However, cloud computing is still in its relative infancy. Stymied by vendor
and businesses' reluctance to relinquish control of key applications and data, the technology is nowhere near widespread adoption.
Microsoft's decision to provide Office as an online service may nonetheless provide a major boost to the cloud agenda, according to Roger Kay, president of analyst firm Endpoint Technologies Associates.
"I think it lends a greater legitimacy to the cloud," he told
. "Microsoft is a well-established supplier of software to corporations and individuals; if Microsoft says that 'this is where we want to be,' a lot of mainstream opinion will follow."
Kay is also unconcerned about whether free software will hammer Microsoft's financials.
"One of the things that Microsoft has learned in the last few years is how to create an upgrade path for people," he said. "There will probably be some
revenue hit, but there will also be some incremental business."
The analyst explained that Microsoft is now shrewdly opening its software up to Linux users via browsers such as Firefox, Opera and Safari, which could ultimately bring in new revenue.
With 400 million users of Windows Live, Microsoft can also attempt to up sell its own customer base. The tech bellwether will also provide Office applications via Microsoft Online Services, where customers will be able to purchase a subscription as part of a hosted offering.

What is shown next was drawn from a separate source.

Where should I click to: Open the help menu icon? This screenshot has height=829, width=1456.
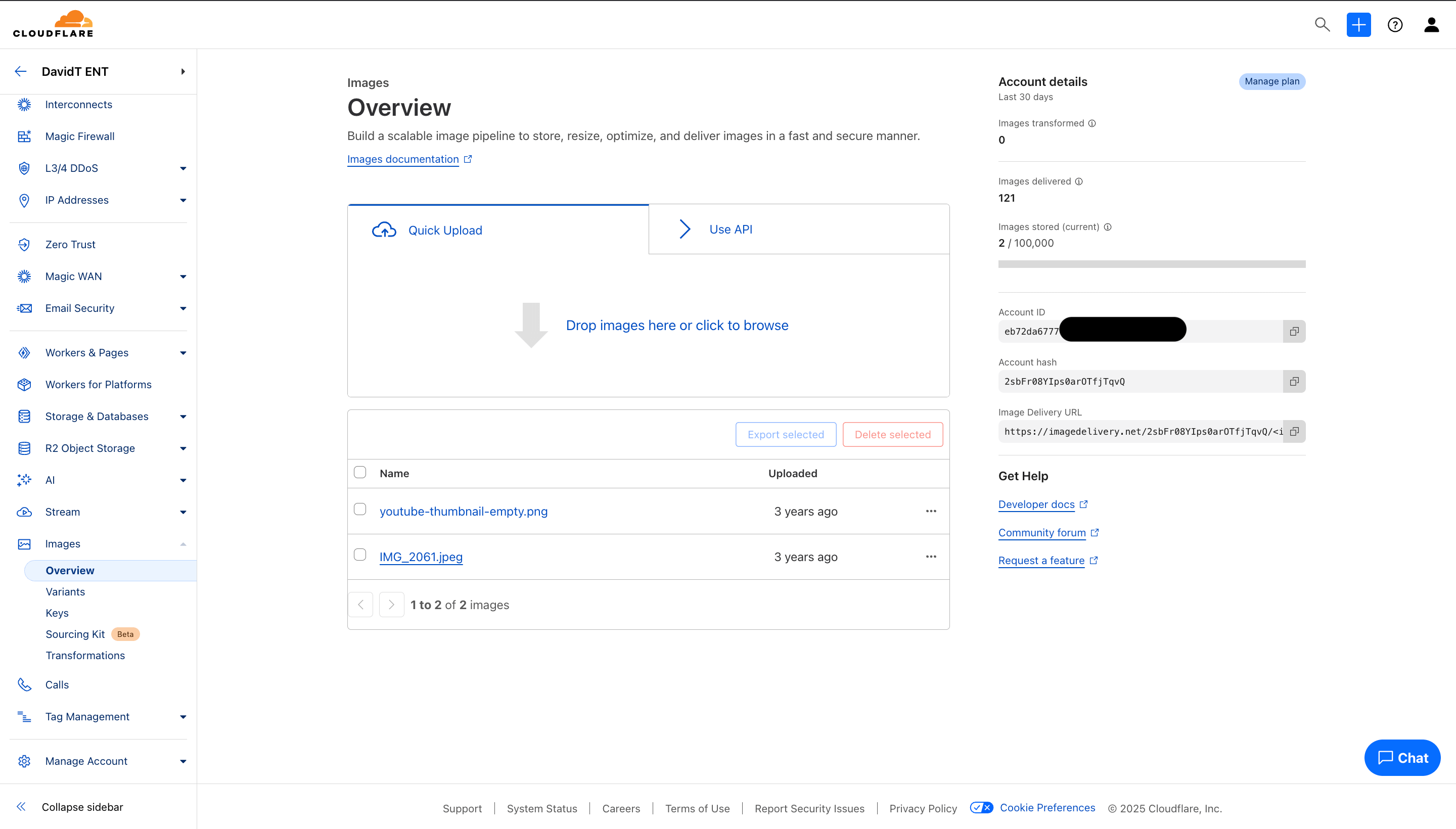(1395, 24)
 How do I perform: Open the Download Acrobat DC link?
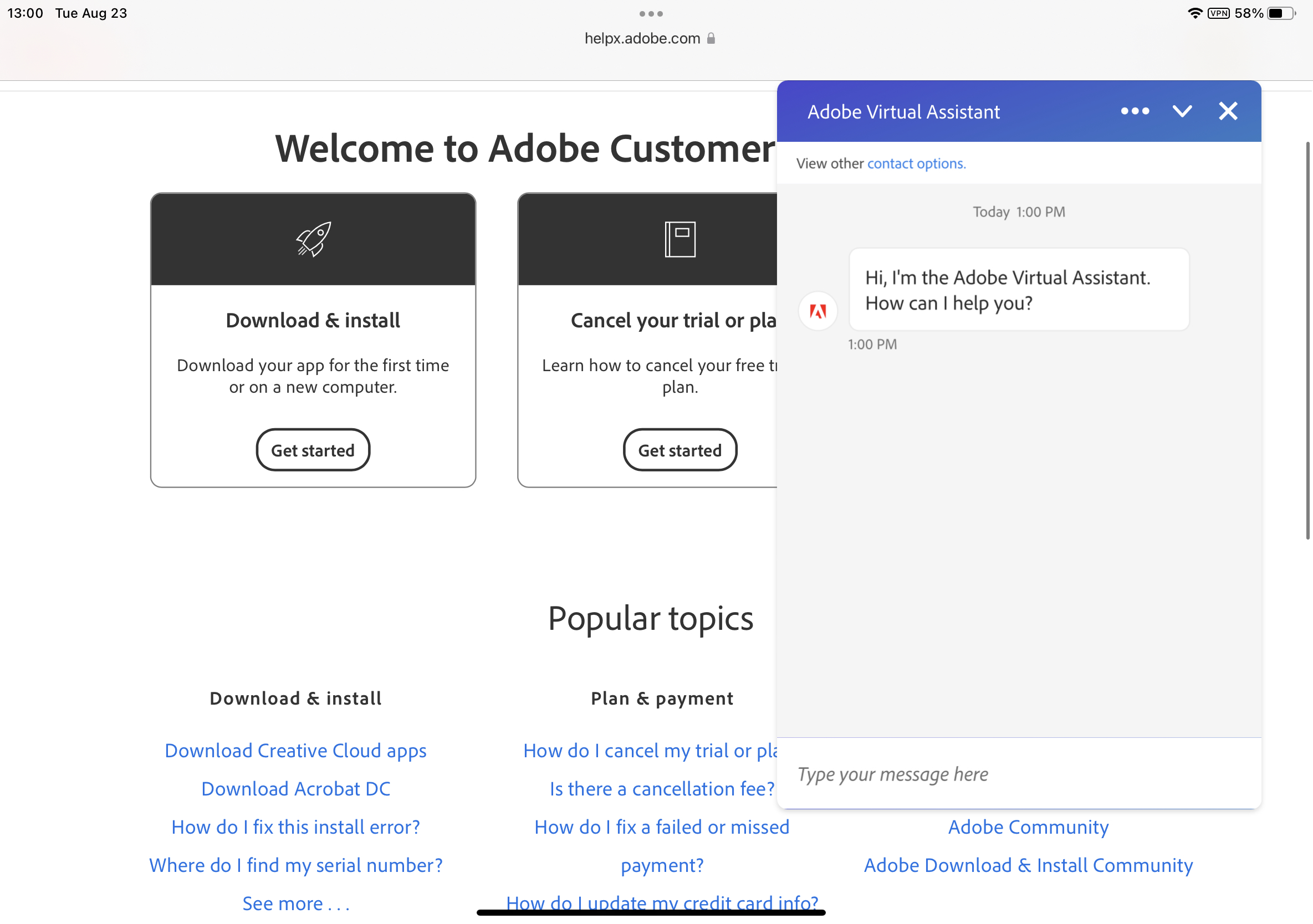(x=295, y=789)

"For several years, Microsoft has been building up its cloud capability with the creation of monster server farms," said Kay, but added that Internet bandwidth poses a broader problem.

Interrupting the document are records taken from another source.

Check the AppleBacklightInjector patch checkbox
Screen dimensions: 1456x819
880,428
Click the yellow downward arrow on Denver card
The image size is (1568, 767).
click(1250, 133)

"Serious enterprises are now ready to go over to clouds for just a few things because the network is not there," he explained. "If you're using the Internet to connect with the cloud, it's still iffy."
Shares of Microsoft rose 84 cents, or 3.75%, to $23.23 during Monday trading, outpacing the broader tech market which saw the Nasdaq rise 2.12%.
A full version of Office 2010 is expected to be available in the second half of the year.